On an island 30 miles off the coast of San Francisco, a hoard of invasive house mice are packing an ecological wallop far larger than what their small statures would suggest. These are the conclusions of a study led by LSU Associate Professor of Oceanography and Coastal Sciences Michael Polito, along with researchers from Point Blue Conservation Science, San Jose State University and California State University Channel Islands. The study was published today in PeerJ - Life and Environment.
The island in question is Southeast Farallon Island, part of the Farallon Islands National Wildlife Refuge, home to the largest seabird breeding colony in the contiguous United States and many unique native species of plants and animals. House mice are not native to the island but were unintentionally introduced during the 1800s or early 1900s. Since then, the population of has grown to about 50,000 house mice inhabiting the island roughly the size of two football fields. The study found that mice consume and/or compete for food with native species and therefore provides support for the proposed plan by the U.S. Fish and Wildlife Service to eradicate mice from all of the South Farallon Islands.
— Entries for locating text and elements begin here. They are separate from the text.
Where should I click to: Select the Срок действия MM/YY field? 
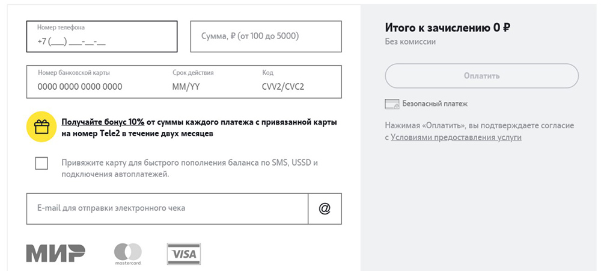click(x=192, y=86)
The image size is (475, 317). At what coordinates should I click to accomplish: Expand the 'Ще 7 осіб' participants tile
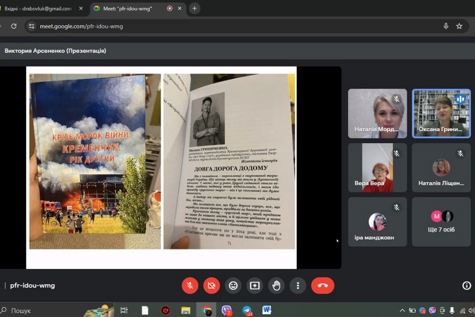tap(441, 221)
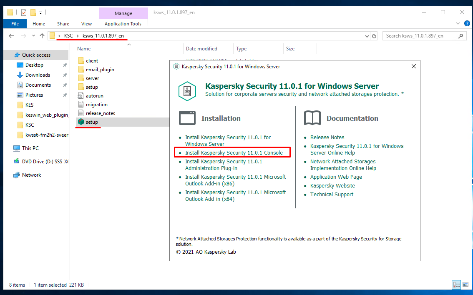Sort files by Date modified column
The image size is (473, 295).
click(201, 49)
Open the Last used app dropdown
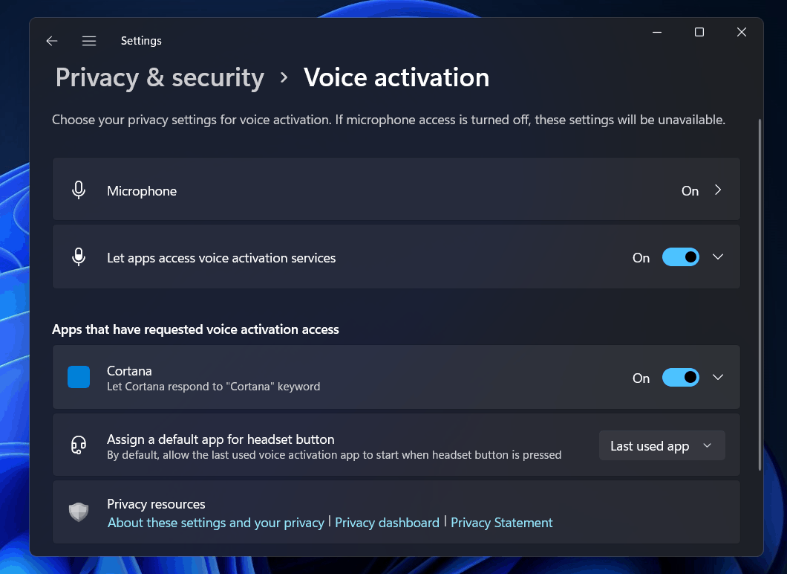Screen dimensions: 787x574 pos(662,446)
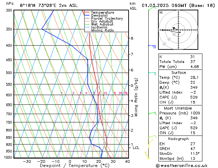
Task: Click the Most Unstable section heading
Action: (178, 108)
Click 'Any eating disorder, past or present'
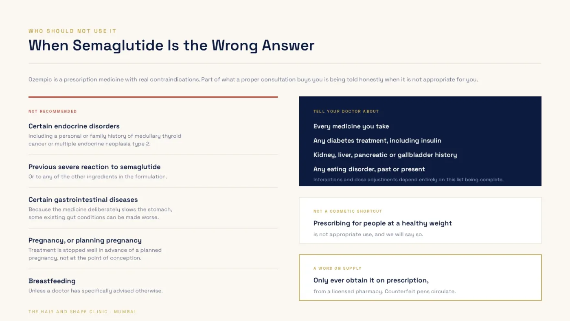 (x=369, y=169)
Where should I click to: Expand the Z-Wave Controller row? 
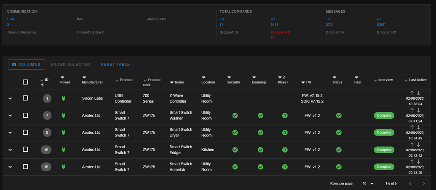coord(10,98)
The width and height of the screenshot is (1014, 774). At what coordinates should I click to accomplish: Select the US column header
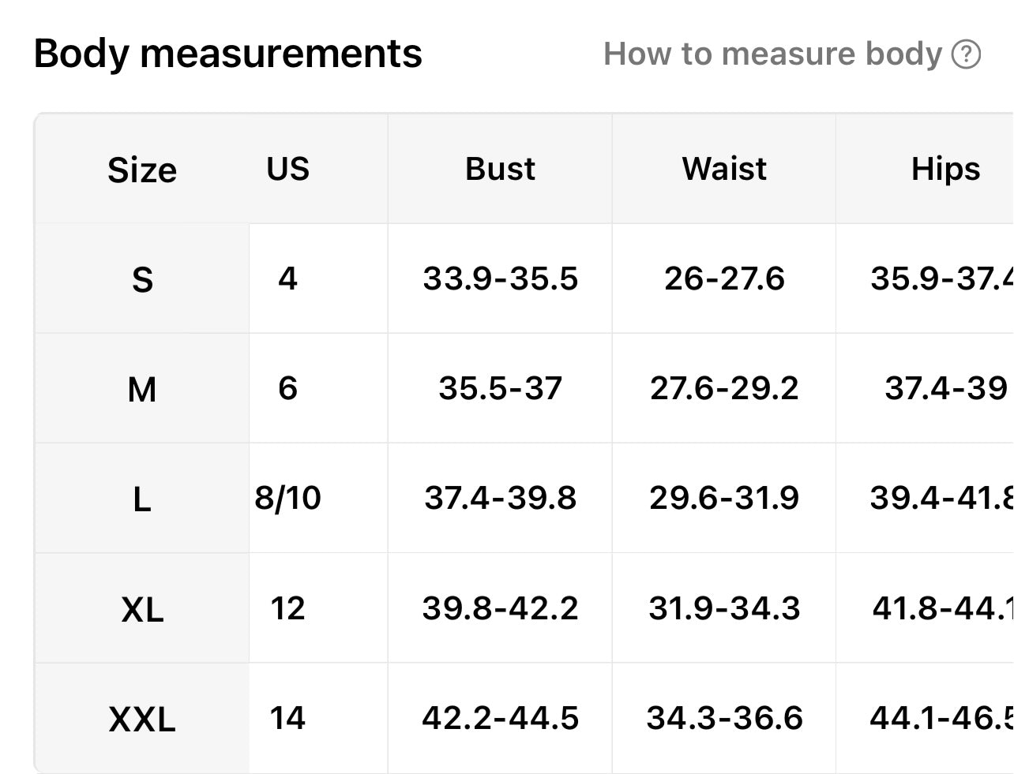click(287, 169)
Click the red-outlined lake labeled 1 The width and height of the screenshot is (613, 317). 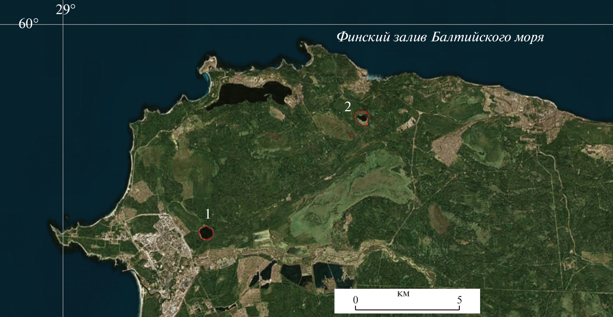click(206, 233)
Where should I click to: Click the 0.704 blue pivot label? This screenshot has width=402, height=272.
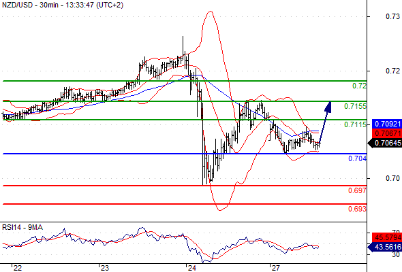click(358, 158)
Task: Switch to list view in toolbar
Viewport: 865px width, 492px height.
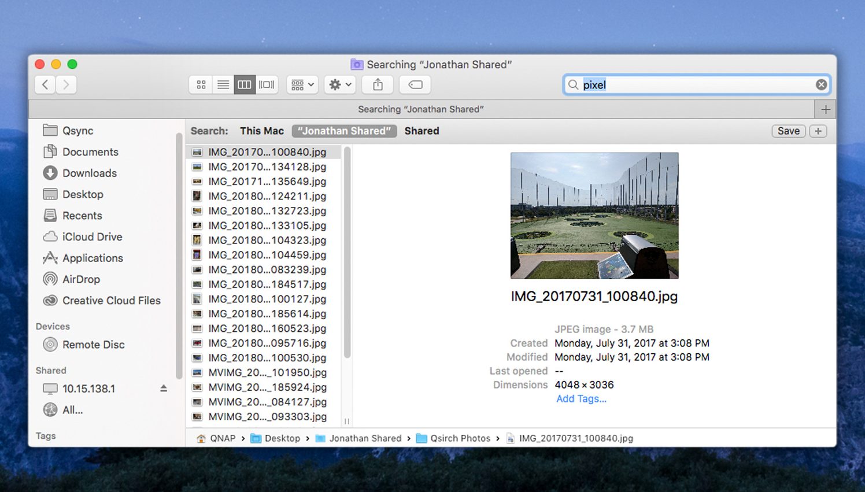Action: pyautogui.click(x=223, y=85)
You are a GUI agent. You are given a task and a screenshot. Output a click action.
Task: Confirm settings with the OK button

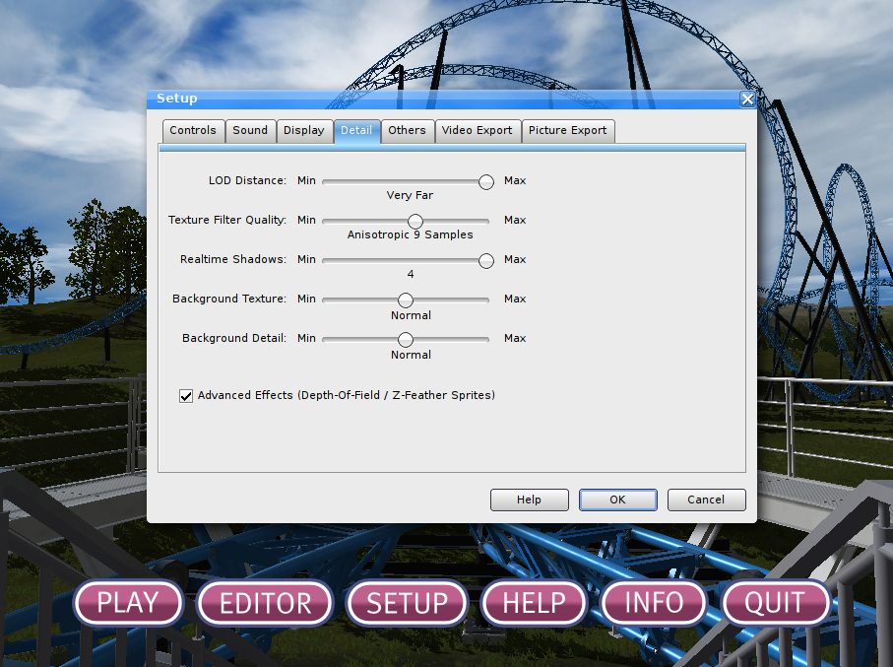click(617, 500)
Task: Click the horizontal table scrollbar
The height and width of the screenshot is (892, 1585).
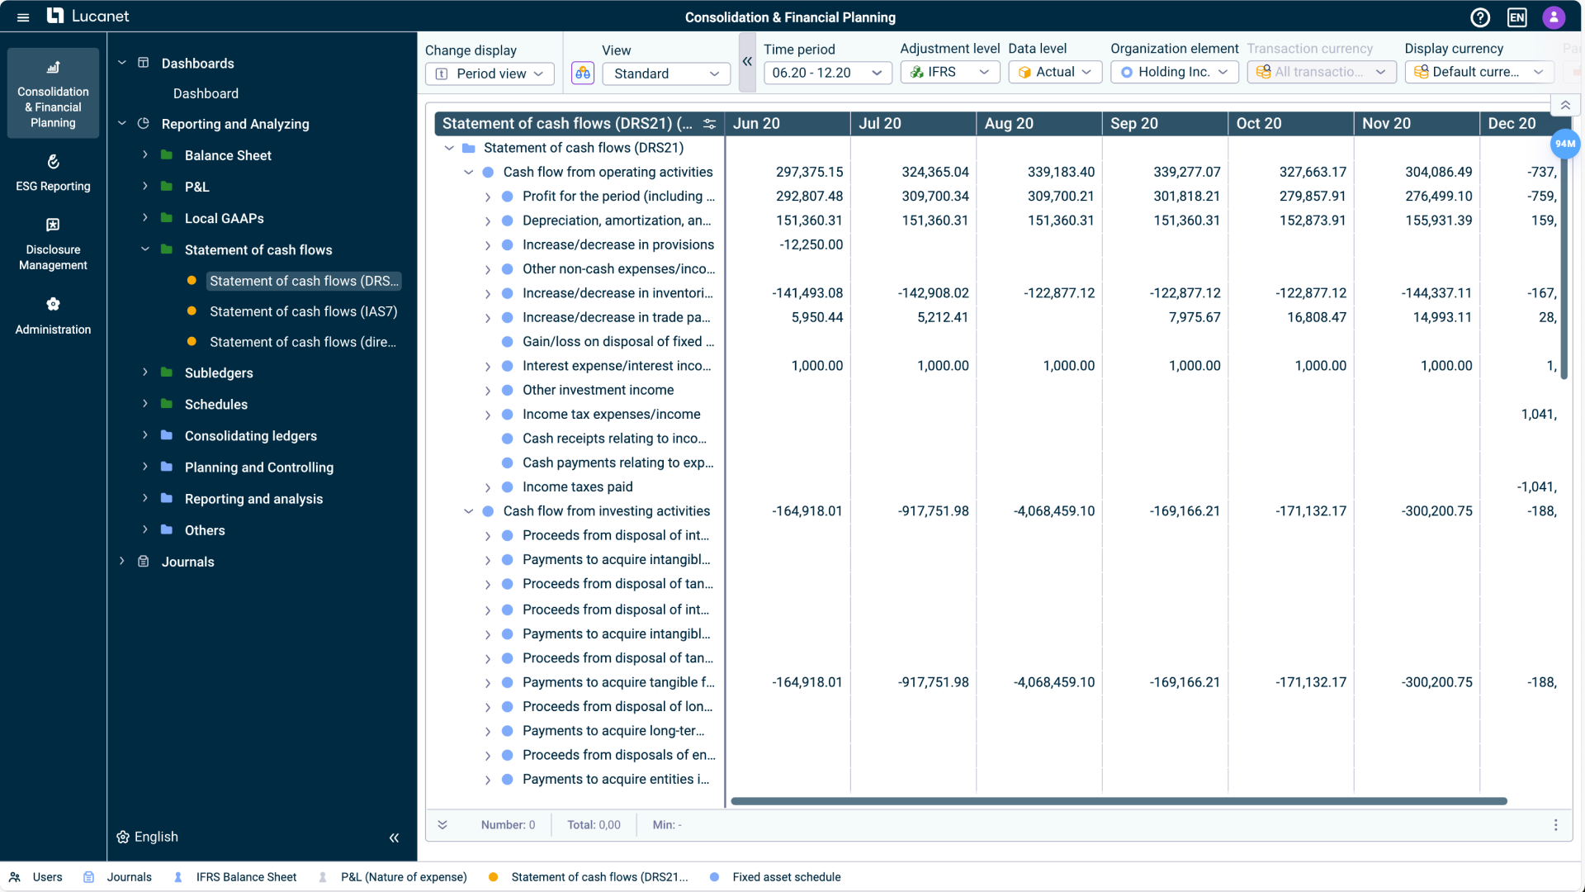Action: 1119,801
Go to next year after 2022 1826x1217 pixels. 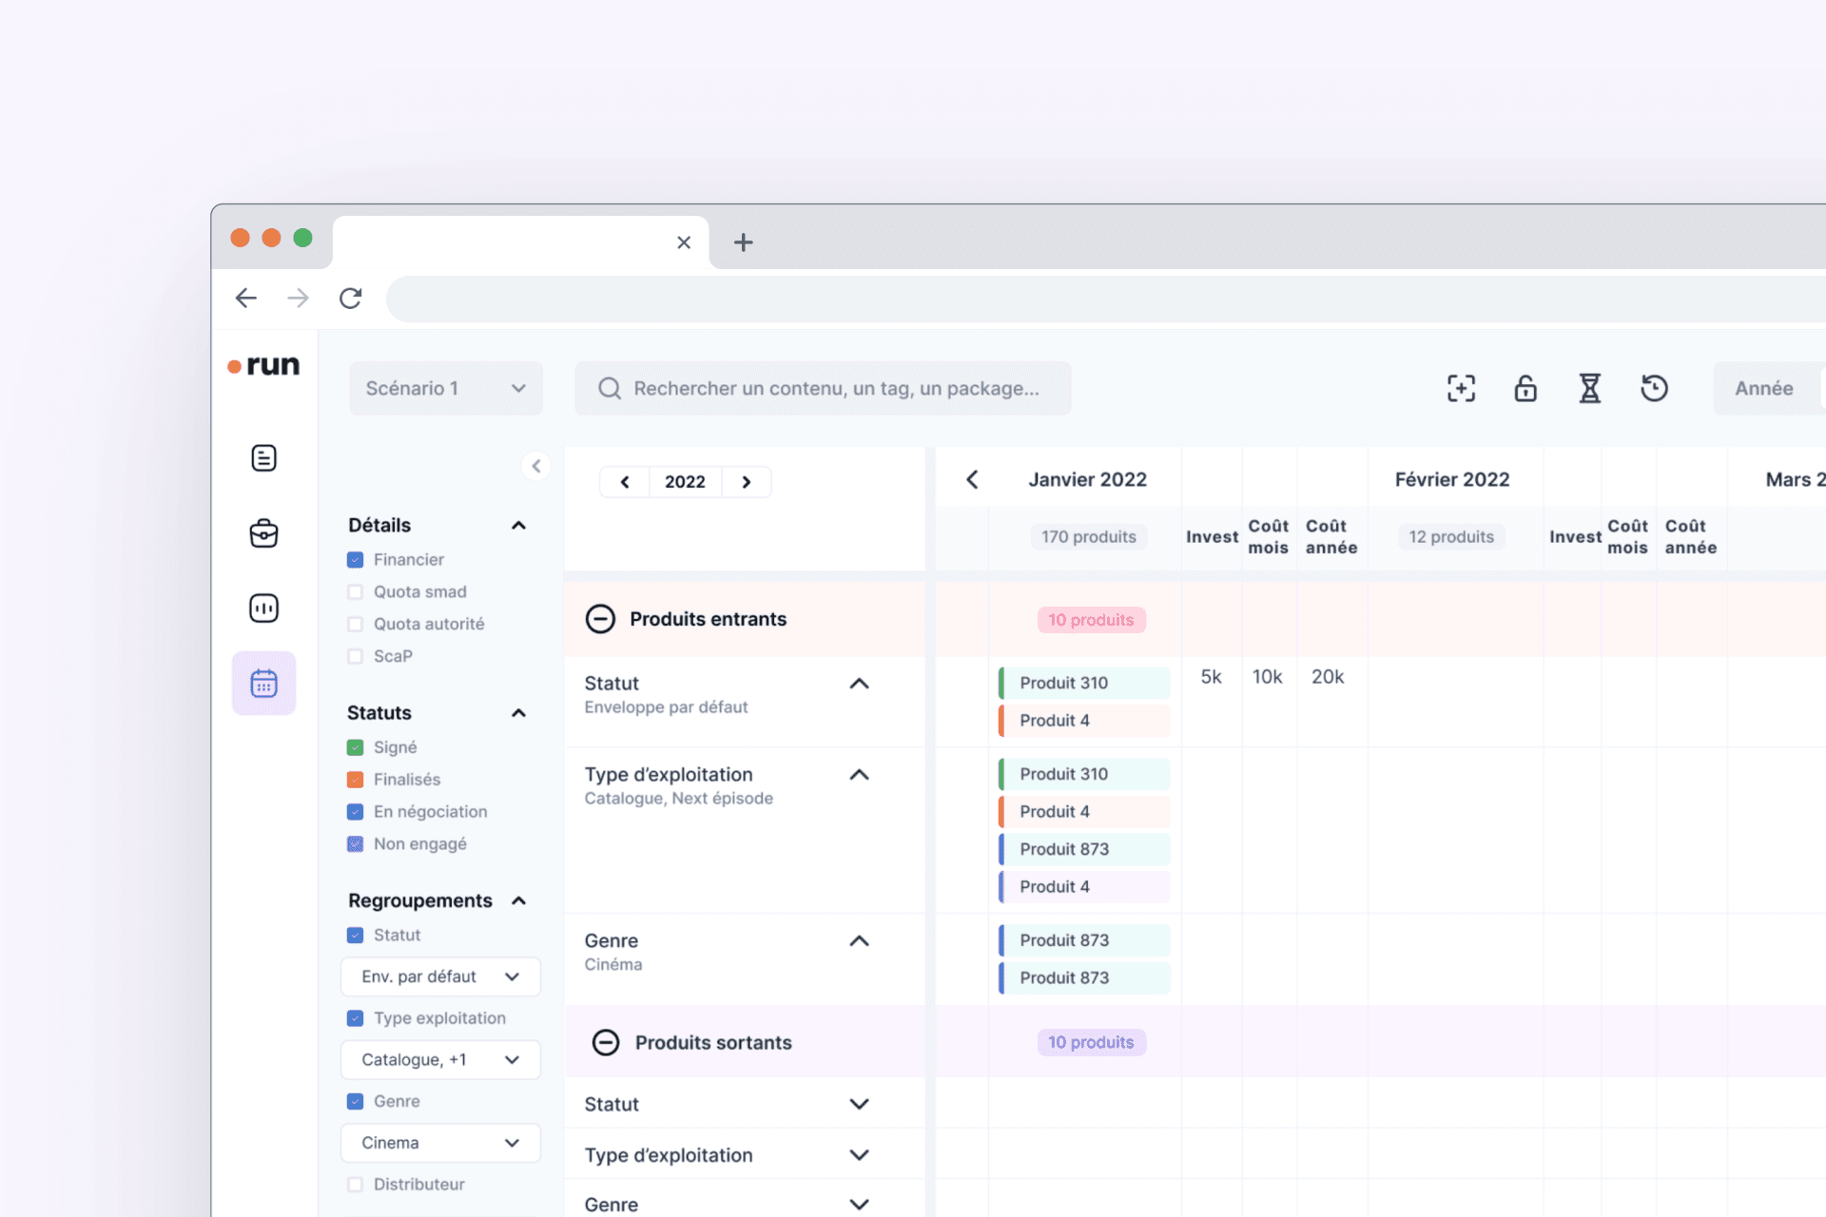(x=747, y=482)
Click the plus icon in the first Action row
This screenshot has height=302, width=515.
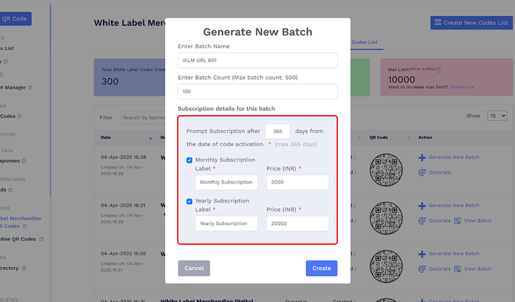422,157
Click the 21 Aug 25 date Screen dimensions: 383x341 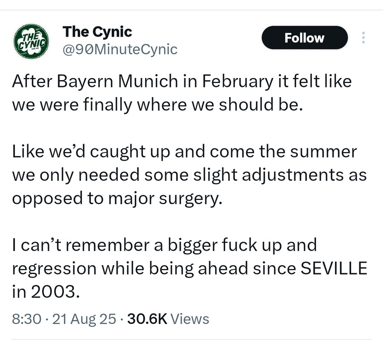tap(84, 319)
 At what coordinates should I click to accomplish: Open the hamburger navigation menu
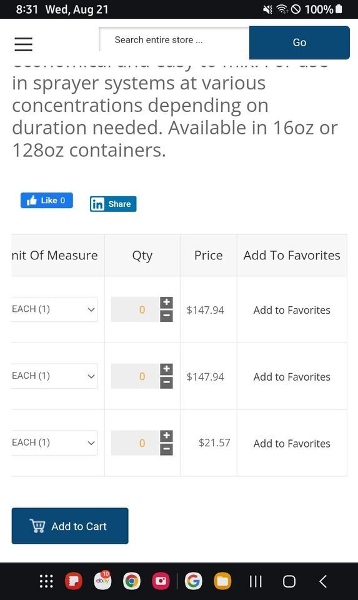[x=23, y=44]
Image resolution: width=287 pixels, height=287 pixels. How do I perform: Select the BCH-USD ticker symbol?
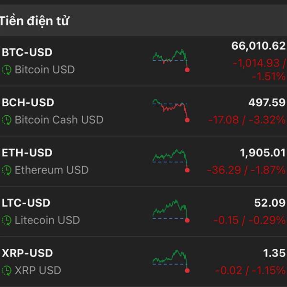coord(28,103)
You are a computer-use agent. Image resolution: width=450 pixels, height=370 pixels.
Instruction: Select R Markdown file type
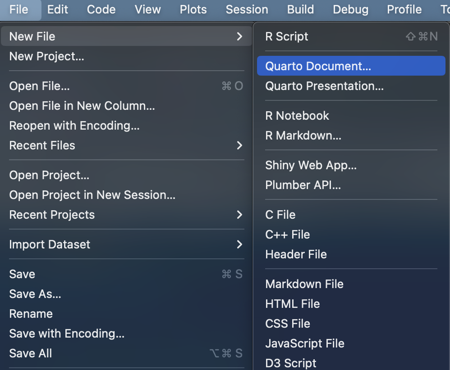click(x=303, y=135)
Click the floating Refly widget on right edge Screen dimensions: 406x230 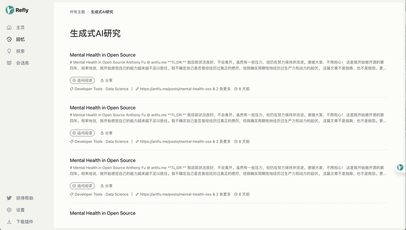[400, 167]
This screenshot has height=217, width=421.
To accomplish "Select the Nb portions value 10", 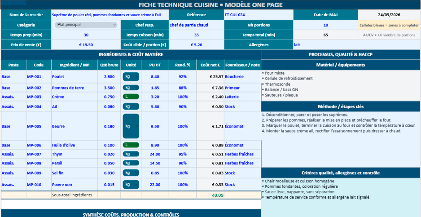I will (x=325, y=25).

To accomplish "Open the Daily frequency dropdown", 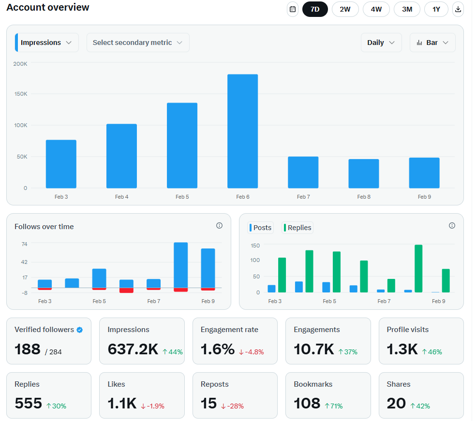I will [381, 43].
The research team identified how mice impact this island ecosystem by first gaining a better understanding of mouse abundance and diets.
"Prior to this research, there was a lack of data on what exactly mice were eating on the island and how their diets changed throughout the year," Polito said.
To study mouse diets, the scientists used a technique called stable isotope analysis, which traces the unique chemical signatures of food sources into mouse tissues.
"Effectively mice are what they eat," Polito said.
In addition, Polito and his colleagues examined the seasonal abundance of introduced mice over a 17-year period and related it to the availability of native seabirds, salamanders, insects and vegetation on the island.
They conclude that mice are highly "omnivorous and opportunistic" eaters whose population numbers and diets vary dramatically throughout the year in response to changes in food availability and seasonal climate. The researchers discovered that in the spring when the mouse population is low, they eat mainly plants. As summer rolls around, when their numbers begin to increase, the mice start to dine more on native insects and seabirds. In the fall, when the mouse population is booming, their diets transition more fully to insects, putting them in direct competition with the Farallon arboreal salamander, a species found only on the islands. Mouse numbers then decline during the cooler, wetter conditions of winter.
While it remains unclear the degree to which mice are actively depredating seabirds, or just scavenging off abandoned eggs and carcasses, prior studies have found that just the presence of mice on the islands attracts migratory predators, such as Burrowing owls, which then prey on rare native seabirds. The very nature of the island environment itself also leads to invasive mice having an outsized impact.
"Native plants and many animals can't leave the island to get away from the mice, and these plants and wildlife never had to evolve defensive behaviors against rodents in the way that mainland species have," Polito said.
The researchers conclude that mice have wide-ranging influences on the island's ecosystem due to their high abundance and opportunistic diets.
"Our study provides the latest and most comprehensive understanding of mouse diet and the impacts they're having on the native community — in particular to the endemic arboreal salamander," said Pete Warzybok, Farallon Islands Program Lead at Point Blue Conservation Science and a co-author of the paper. "These findings make a stronger-than-ever case for the eradication of the mice as a crucial step in restoring the Farallon Islands ecosystem."